Maryland development plan is on tour 19 hearings set around the state

September 19, 1995|By Timothy J. Mullaney | Timothy J. Mullaney,SUN STAFF

The Glendening administration is taking its draft economic-development plan on the road, as a series of public hearings around the state on a plan released last month by the state's economic development commission reaches metropolitan Baltimore this week.

The commission, a group of 21 business and labor leaders the governor appointed in February, was formed to propose ways to improve how Maryland markets itself to growing businesses, including ways to cut taxes and regulations that discourage expansion here.

Chuck Porcari, a spokesman for the state Department of Business and Economic Development, said there will be 19 hearings around the state. The commission expects to finish hearing comments and to make specific recommendations for public policy changes by late October or early November, he said. The first hearings were last week.
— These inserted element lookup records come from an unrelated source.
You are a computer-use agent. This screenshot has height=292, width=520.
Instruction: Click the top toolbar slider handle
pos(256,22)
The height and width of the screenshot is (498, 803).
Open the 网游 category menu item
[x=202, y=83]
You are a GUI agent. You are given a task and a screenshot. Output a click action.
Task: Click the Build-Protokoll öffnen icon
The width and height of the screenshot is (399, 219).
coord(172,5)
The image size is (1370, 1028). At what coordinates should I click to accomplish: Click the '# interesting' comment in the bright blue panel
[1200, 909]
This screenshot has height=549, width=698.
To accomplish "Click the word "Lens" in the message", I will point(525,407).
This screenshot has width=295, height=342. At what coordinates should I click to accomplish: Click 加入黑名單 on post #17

"The governor and the commission have made it clear that this will be a statewide plan with statewide input," Mr. Porcari said, explaining the reason for the statewide tour. "This is going to be the first economic development plan that encompasses the interests and strengths of the entire state of Maryland."

Today, the commission comes to Baltimore for a 2 p.m. hearing at the Maryland Communications Center, located on the 21st floor of the Legg Mason building at 111 S. Calvert St. Maryland Secretary for Business and Economic Development James T. Brady is expected to attend.
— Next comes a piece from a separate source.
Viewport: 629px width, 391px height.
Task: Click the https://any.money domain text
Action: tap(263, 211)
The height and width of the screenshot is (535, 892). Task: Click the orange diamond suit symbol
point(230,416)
Tomorrow, the tour moves to Towson, with a 2 p.m. hearing at the Baltimore County Chamber of Commerce at 102 W. Pennsylvania Ave., Suite 402. On Sept. 26 Harford countians can offer their comments at a 10 a.m. hearing at Harford County Community College. The next day, the hearings reach Annapolis, with a session for Anne Arundel residents at the county council chambers at 8 a.m. Howard County's hearing will be Sept. 28 at 3 p.m. at Howard County Community College's Business Technology Training Center.

Carroll County's hearing was held yesterday.

The draft plan drew cautious approval from the organized

business community and leading academics when it was announced. Some noted that so far the plan is short on details about specific taxes or regulations that would be scaled back or marketing programs that would be expanded.

"They are trying to lay out a framework that would reposition Maryland as a leader in business development," said Michael A. Conte, director of the regional economic studies program at the University of Baltimore. "It remains to be seen whether that is actually done. . . . It's really important for us to get to the nitty-gritty of it and to flesh out the statement of principles with an actual critical path to success."